** Opening SUPPLIED INFORMATION block **
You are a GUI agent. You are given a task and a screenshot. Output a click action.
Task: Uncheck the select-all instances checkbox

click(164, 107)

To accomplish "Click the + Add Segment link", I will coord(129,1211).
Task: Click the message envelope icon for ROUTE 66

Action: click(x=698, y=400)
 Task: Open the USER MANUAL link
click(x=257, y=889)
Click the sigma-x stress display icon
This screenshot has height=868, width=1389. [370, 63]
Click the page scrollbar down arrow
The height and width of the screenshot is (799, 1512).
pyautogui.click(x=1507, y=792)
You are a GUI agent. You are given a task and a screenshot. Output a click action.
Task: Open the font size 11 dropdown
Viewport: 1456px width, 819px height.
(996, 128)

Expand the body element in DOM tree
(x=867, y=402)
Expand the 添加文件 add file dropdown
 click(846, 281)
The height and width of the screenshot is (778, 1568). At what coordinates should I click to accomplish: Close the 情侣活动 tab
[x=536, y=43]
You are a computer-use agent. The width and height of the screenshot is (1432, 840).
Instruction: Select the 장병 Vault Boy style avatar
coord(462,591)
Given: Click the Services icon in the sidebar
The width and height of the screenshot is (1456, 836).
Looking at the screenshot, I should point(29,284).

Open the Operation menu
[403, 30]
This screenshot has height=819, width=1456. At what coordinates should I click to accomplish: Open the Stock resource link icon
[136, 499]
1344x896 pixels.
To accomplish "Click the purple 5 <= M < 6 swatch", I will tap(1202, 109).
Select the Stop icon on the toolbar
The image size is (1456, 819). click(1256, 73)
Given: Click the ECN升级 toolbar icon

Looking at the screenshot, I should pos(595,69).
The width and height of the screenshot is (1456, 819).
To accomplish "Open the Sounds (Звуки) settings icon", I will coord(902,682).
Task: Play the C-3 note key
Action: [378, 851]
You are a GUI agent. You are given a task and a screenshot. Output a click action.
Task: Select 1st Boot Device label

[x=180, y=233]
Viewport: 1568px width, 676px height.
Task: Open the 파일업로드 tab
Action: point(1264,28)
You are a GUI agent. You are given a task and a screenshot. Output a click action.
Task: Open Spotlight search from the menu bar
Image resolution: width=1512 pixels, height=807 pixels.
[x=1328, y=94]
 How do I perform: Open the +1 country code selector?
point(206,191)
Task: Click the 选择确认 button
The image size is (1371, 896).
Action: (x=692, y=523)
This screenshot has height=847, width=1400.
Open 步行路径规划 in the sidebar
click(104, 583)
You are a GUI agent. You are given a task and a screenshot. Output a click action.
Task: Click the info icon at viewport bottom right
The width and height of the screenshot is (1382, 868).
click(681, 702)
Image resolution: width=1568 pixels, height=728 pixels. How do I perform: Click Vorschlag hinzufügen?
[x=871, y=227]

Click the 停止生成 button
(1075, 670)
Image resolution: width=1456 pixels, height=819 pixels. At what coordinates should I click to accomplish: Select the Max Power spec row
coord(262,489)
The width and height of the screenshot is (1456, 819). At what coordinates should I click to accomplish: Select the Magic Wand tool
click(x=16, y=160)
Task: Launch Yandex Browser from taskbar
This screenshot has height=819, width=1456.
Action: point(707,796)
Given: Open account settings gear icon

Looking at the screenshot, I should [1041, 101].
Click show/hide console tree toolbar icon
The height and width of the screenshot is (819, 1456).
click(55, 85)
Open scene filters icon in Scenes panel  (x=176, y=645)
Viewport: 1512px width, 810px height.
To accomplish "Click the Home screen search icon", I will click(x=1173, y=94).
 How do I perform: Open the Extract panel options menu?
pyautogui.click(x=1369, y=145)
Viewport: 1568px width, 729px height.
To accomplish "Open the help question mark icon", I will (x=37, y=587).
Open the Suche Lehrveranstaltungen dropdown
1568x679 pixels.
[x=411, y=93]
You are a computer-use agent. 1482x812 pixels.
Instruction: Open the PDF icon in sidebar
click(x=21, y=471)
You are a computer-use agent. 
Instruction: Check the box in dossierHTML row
** Closing SUPPLIED INFORMATION block **
> _INSTRUCTIONS FOR THE TASK_
Once the line with "You are a computer-use agent. 1482x812" is found, transcribe it and each line after it through the final line of the entries, exactly and only.

> _TASK RESULT_
You are a computer-use agent. 1482x812 pixels.
Instruction: Open the PDF icon in sidebar
click(x=21, y=471)
You are a computer-use agent. 
Instruction: Check the box in dossierHTML row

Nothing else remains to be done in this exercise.